Widespread fraud reported: L.A. County auditors found 101 cases in which taxpayers were cheated during the last six months of 2009 - and hundreds of other cases remain open. (LAT)
Small business owners getting smacked: Health insurance costs are rising so much - 12 percent to 23 percent, according to the LAT - that companies have held off on hiring and expansion.
In California, some small businesses say they are stunned by their latest insurance bills. Longtime customers of Blue Shield of California, for instance, are facing rate hikes as high as 76% after the insurer lost money on a handful of plans. "We don't have that money," said Ann Terranova, a San Francisco financial planner who is dropping Blue Shield for herself and two employees after learning that their annual premium would jump to more than $19,000 a year from $11,000.
Soap opera channel to go dark: Disney is pulling the plug on SOAPnet to make way for Disney Junior, a 24/7 channel for preschoolers. From Entertainment Weekly:
Ironically, SOAPnet - which is available in 75 million homes - has only positive news to report when it comes to viewership levels these days. For the fifteenth consecutive month, SOAPnet says its the No. 1 basic cable net in loyalty among women 18-49, and season-to-date, is up 4 percent from a year ago in the key demo. It has become a haven for soap fans who didn't catch original episodes of CBS' The Young and the Restless, NBC's Days of Our Lives, and ABC's All My Children, General Hospital and One Life to Live during the day. It also airs repeats of old sudsers like Beverly Hills, 9010 and The O.C., as well.

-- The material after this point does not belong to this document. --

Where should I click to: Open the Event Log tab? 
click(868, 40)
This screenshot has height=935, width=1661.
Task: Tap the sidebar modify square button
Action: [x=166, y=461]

Will THR survive? The LAT's Patrick Goldstein says the hiring of Janice Min as editorial director gives the Reporter an edge over Variety:
Everyone in Hollywood seems obsessed by the fact that she is -- gasp! -- an editor without any real business background who, following in Bonnie Fuller's lead, kept Us drinking at the trough of tacky celebrity sightings and scandals. But if the Reporter is going to survive, it's going to have to reinvent its brand and separate itself out from the wolf pack of blogs that obsess over every "Transformers 3" casting decision and every new wrinkle in the now tedious saga of which suitor will get to buy Disney's defunct Miramax subsidiary.